Among the following entries, say how many lines contain the word "credit"; the answer is a number and nothing else.
+++ Data to examine +++
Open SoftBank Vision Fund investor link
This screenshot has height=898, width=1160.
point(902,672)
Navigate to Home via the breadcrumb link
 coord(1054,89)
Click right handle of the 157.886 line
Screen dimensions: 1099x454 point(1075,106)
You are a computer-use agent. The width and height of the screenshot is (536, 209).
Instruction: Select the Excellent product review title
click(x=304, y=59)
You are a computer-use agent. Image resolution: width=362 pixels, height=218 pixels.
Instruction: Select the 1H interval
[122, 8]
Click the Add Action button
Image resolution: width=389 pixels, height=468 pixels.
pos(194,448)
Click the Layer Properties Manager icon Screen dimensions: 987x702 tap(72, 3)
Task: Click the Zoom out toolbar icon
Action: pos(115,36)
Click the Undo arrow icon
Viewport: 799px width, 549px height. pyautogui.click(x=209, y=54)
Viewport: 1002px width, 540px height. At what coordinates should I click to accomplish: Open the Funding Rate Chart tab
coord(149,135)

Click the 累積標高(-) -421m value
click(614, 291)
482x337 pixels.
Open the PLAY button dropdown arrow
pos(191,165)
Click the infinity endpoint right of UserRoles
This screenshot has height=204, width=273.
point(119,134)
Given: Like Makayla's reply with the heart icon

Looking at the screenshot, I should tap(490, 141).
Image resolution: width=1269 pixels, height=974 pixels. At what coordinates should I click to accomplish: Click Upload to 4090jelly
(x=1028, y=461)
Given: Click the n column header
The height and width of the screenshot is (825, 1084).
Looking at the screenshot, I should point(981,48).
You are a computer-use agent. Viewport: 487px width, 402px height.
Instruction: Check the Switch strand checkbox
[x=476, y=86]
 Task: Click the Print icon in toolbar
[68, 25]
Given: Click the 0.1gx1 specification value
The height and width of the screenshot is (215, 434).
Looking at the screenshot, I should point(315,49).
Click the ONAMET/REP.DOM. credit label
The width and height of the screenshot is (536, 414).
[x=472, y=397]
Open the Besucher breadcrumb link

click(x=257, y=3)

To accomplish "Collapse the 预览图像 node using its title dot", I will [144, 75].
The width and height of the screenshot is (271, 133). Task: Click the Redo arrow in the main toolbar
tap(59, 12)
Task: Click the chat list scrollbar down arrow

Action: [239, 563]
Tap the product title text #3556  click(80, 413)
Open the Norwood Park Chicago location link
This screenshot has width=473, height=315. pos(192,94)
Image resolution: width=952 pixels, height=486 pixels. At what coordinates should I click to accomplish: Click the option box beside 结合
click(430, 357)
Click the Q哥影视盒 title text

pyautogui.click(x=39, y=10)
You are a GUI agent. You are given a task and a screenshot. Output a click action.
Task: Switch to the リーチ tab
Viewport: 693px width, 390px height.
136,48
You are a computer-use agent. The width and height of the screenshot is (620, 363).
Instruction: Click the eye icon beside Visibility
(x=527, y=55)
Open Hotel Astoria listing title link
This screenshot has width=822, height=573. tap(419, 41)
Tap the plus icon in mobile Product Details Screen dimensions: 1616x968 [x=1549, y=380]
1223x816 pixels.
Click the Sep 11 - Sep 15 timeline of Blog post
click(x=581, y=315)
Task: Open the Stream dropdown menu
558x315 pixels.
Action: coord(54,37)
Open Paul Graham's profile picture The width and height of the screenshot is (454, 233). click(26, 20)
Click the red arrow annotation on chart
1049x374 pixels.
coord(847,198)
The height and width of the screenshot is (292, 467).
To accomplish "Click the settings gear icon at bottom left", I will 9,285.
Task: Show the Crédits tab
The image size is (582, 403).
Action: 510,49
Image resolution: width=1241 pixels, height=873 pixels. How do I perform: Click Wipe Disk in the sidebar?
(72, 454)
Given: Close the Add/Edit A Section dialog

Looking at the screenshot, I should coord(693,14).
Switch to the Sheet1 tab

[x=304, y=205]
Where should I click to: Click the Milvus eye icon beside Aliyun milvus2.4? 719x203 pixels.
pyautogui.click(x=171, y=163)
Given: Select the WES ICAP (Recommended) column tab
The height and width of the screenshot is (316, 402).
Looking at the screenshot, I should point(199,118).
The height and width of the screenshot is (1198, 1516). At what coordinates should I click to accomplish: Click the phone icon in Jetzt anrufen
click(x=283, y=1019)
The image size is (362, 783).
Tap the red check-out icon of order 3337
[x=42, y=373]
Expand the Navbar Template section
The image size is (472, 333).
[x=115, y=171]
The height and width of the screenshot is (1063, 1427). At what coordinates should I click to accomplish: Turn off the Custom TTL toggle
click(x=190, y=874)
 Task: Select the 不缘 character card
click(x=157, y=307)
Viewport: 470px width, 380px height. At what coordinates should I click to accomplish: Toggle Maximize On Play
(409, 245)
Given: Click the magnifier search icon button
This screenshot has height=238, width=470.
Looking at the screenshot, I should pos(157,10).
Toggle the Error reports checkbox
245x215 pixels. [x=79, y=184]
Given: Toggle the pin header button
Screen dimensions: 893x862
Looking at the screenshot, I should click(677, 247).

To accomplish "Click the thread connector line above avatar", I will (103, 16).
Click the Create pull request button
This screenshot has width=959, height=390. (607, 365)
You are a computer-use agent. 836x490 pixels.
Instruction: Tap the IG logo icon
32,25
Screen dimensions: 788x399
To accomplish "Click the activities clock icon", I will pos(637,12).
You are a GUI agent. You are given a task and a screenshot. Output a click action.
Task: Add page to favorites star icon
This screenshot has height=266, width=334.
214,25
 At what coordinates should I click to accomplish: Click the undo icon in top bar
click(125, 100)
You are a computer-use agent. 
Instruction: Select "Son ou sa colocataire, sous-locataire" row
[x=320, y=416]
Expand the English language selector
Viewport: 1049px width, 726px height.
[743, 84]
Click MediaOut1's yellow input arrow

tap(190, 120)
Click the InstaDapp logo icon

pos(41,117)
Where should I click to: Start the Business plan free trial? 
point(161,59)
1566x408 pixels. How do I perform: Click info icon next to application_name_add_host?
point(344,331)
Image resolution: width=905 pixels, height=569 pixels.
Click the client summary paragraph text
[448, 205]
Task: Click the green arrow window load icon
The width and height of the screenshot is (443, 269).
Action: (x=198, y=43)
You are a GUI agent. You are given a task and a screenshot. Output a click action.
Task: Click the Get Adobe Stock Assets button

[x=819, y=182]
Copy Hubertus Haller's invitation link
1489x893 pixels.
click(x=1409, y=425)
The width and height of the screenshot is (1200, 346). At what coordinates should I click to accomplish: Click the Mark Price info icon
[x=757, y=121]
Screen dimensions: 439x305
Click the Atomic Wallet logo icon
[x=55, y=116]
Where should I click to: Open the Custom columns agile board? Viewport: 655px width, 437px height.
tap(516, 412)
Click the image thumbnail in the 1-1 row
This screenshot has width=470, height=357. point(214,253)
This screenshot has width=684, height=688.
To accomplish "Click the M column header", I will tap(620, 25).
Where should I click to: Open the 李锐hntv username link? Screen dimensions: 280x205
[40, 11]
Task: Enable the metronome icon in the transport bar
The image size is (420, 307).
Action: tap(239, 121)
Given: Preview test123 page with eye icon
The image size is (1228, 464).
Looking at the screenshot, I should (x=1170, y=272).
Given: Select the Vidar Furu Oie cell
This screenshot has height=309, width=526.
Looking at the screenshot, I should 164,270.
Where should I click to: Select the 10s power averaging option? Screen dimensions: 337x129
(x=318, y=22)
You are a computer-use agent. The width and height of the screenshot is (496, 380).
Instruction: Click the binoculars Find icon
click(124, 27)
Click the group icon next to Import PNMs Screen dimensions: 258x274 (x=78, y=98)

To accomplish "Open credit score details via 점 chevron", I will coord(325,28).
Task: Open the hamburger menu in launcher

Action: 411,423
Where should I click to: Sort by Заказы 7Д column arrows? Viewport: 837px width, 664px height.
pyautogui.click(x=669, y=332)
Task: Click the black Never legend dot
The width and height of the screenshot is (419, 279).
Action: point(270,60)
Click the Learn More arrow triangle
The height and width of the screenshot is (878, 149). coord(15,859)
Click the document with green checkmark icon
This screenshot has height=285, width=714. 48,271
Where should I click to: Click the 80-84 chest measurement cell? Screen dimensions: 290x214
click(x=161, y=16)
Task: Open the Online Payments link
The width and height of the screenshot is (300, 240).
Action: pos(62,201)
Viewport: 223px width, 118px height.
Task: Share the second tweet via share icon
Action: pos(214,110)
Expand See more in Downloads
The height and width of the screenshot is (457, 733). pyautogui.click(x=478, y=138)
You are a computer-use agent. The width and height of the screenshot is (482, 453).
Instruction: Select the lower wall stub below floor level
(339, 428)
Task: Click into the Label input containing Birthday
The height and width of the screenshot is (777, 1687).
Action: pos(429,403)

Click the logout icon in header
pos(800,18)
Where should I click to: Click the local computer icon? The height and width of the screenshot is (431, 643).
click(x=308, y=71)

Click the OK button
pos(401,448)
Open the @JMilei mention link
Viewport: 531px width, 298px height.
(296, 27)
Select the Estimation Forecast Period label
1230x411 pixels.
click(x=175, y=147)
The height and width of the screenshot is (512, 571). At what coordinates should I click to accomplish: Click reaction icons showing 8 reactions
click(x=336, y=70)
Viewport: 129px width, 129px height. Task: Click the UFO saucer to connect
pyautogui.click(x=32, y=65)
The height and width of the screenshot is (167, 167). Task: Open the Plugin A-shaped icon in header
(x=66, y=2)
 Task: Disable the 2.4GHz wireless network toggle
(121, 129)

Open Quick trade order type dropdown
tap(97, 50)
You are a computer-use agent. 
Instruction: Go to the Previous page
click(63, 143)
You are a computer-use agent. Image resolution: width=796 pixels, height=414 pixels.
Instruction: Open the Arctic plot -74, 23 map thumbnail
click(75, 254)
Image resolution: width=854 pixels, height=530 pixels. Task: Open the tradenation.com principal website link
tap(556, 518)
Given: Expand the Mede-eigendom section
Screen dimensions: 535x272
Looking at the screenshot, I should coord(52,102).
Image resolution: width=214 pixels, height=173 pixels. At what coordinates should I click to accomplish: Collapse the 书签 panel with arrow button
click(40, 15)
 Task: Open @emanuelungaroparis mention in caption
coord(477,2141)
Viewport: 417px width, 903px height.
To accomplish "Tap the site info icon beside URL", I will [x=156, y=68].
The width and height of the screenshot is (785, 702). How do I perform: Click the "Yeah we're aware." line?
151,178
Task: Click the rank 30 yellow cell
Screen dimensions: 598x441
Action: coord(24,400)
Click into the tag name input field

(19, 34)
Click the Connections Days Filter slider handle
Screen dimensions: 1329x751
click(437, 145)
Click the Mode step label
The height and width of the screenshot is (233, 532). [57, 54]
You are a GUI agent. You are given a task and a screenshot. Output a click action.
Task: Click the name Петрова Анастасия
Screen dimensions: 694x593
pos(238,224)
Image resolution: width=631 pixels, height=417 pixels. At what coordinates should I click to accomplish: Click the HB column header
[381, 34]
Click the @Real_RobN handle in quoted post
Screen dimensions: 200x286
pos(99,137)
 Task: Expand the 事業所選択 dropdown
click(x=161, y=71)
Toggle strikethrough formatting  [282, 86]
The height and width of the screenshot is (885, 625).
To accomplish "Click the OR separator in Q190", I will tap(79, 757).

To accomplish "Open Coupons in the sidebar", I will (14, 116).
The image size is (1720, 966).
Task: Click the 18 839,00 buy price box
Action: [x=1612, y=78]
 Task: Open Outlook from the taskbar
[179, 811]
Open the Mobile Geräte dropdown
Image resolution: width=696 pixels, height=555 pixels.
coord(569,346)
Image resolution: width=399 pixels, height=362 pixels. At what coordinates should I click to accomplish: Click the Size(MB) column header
+++
* _Solution below_
2